ASSIGNMENT = Take the lines below from the one with "has width=893, height=414." through the one with "Given: Select the" and retype them exactly. Include nothing else, and no pictures.

Stored items
▶

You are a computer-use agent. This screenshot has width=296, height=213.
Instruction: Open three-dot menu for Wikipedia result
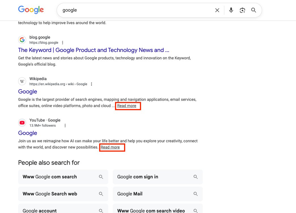[x=91, y=84]
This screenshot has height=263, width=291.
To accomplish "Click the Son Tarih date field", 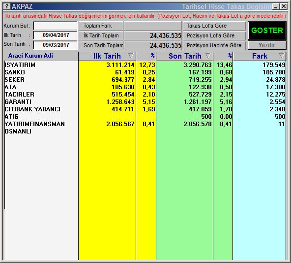I will (56, 45).
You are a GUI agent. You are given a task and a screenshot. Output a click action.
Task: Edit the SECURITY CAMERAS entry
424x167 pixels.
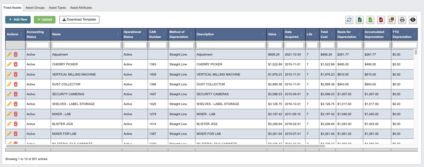(x=9, y=94)
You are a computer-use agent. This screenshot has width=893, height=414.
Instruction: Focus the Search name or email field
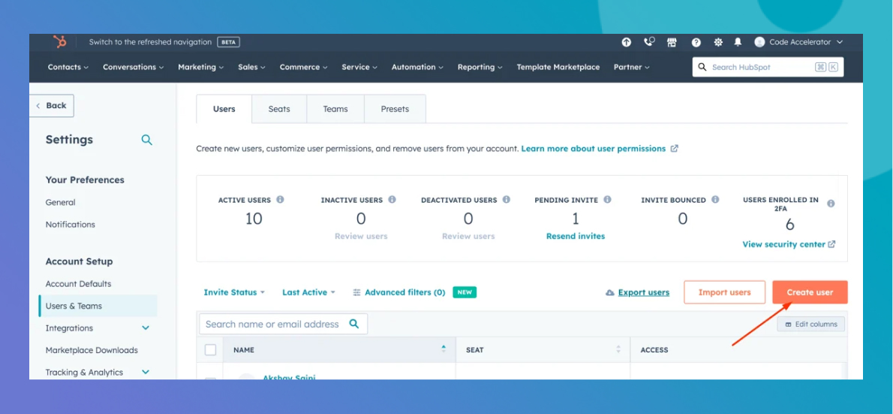(x=272, y=325)
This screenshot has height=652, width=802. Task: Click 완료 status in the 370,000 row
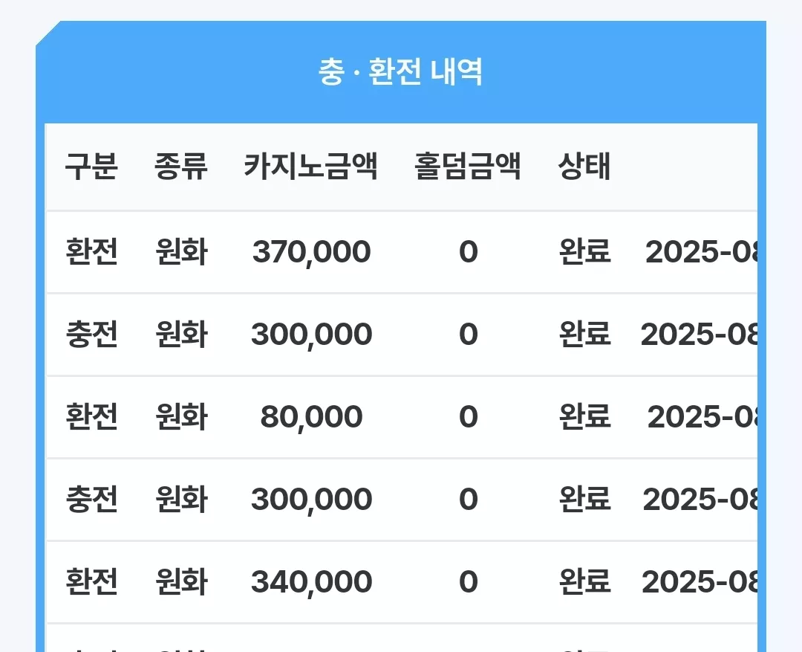[584, 252]
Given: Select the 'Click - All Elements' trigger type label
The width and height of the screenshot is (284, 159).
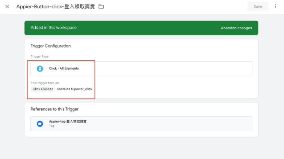Looking at the screenshot, I should pyautogui.click(x=64, y=68).
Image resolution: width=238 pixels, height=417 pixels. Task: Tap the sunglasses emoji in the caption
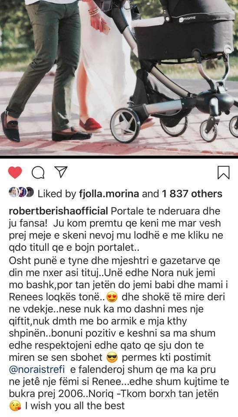[112, 358]
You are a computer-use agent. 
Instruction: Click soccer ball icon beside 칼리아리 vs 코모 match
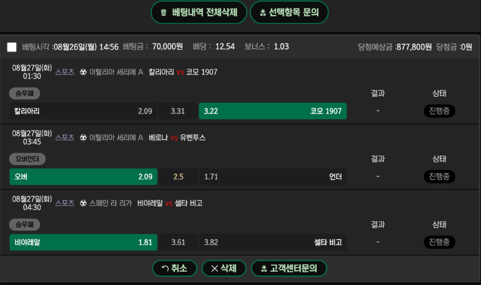[83, 72]
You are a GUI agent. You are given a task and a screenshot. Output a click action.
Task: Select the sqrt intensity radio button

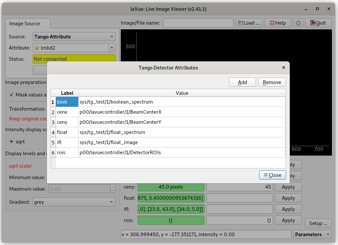pyautogui.click(x=12, y=141)
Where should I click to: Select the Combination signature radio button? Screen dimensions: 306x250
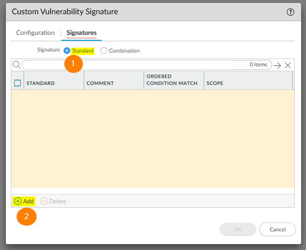[x=104, y=51]
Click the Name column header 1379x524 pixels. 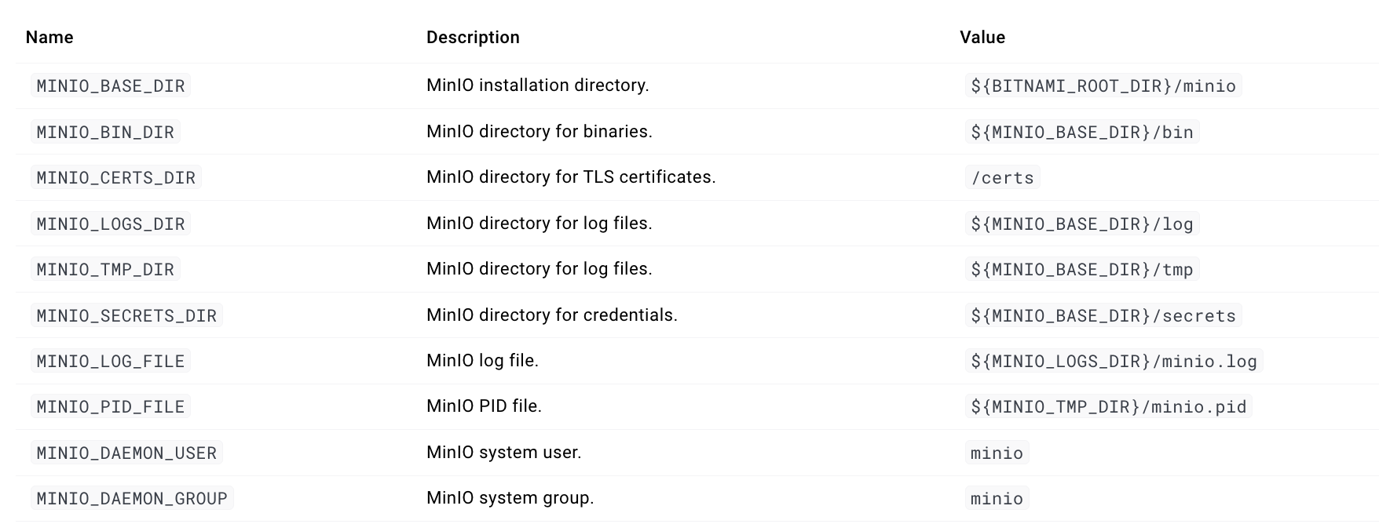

◀

ANSWER SPACE =
You are a computer-use agent. This screenshot has width=893, height=414.
Instruction: Focus the Search name or email field
(x=272, y=325)
This screenshot has height=652, width=802. Task: Click 완료 status in the 370,000 row
[584, 252]
Given: Select the 'Click - All Elements' trigger type label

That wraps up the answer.